Global forest cover has been reduced by 20% since the industrial revolution. Tropical forest areas are being deforested at a rate of nearly 50 000 sq. miles per year. The conversion of virgin temperate forests to the plantation is similarly continuing unabated, especially in Russia.
2. Increasing contamination of waterways and wetlands by excess nitrogen and phosphorus release to rivers and lakes.
3. Fertilizer application leads to soil salinization.
4. Detrimental effects of inappropriate and heavy use of pesticides (herbicides, fungicides, insecticides, other biocides) such as contamination of food and environment, and health hazards to farmers.
5. Pesticides also kill the natural enemies of pests, which subsequently multiply rapidly and create considerably more environmental nuisance than when pesticides are not used.
6. Pest resistance to agrochemical pesticides is currently very appreciable, necessitating the development of more effective, but hazardous chemicals and their mixtures.
7. Large-scale slash-and-burn techniques of subsistence farming result in nutrient-poor soil, especially in tropical forest environments.
It is particularly ecologically destructive (to the forest integrity) where fields are not allowed sufficient time to regeneration before subsequent application, under high population pressure, and loss of a large number of vulnerable and endangered plant fallow species.

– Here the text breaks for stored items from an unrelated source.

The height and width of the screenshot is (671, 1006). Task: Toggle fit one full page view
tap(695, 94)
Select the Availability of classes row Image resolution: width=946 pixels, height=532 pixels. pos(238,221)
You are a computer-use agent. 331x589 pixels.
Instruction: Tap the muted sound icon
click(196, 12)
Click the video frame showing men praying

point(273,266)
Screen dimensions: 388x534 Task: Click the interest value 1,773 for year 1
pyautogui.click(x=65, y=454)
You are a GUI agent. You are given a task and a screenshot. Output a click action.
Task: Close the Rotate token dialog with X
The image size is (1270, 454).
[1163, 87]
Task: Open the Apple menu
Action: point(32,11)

8. Extraction of biomass in harvests of wood or charcoal diminishes further growth of any vegetation type due to poor residual soil productivity.
9. Consolidation of diverse biomass into a few species.
10. Advances in agriculture technology require large energy input, often from fossil fuels to maintain high levels of output.
11. Increasing diversion of crop production strategies from food supplies to bio-fuel supplies.
12. Heavy use of fresh water, depleting water supply for human consumption.
13. High dependence on technologies that further degrade the soil. For instance, in the United States a dead spot, due to fertilizer runoff into the Mississippi River has been discovered in the Gulf of Mexico.
14. Large-scale soil erosion is a major land degradation feature in tropical agriculture.
15. Intensive agriculture depletes soil fertility over time and potentially leads to desertification. Unfortunately, further growth of any vegetation type is practically impossible for future generations.
16. Aggressive weed colonizers and associated pests, pathogens, and dangerous animals (snakes, mosquitoes, etc.) are an important environmental nuisance.
17. Extensive growth and surface cover of floating aquatic weeds are a menace to navigation. Also, the eutrophication of water bodies by decomposing weed residues reduces the drinking and irrigation benefits.
18. Global climate changes, especially global warming due to excess CO2 and NO2 emissions into the atmosphere.
In particular, the United Nations consider the livestock sector (especially cows, chickens, and pigs) as one of the most significant contributors to the most serious environmental problems, both at local and global levels. The sector is one of the largest sources of greenhouse gases, especially CO2, which accounts for 18% of the world’s gas emissions.
Also, it produces 65% of human-related NO2 (296 times more warming potential than CO2) and 37% of all human-induced CH4 (23 times more warming potential than CO2). The sector also generates 64% of the NH3, which contributes significantly to acid rain and acidification of ecosystems.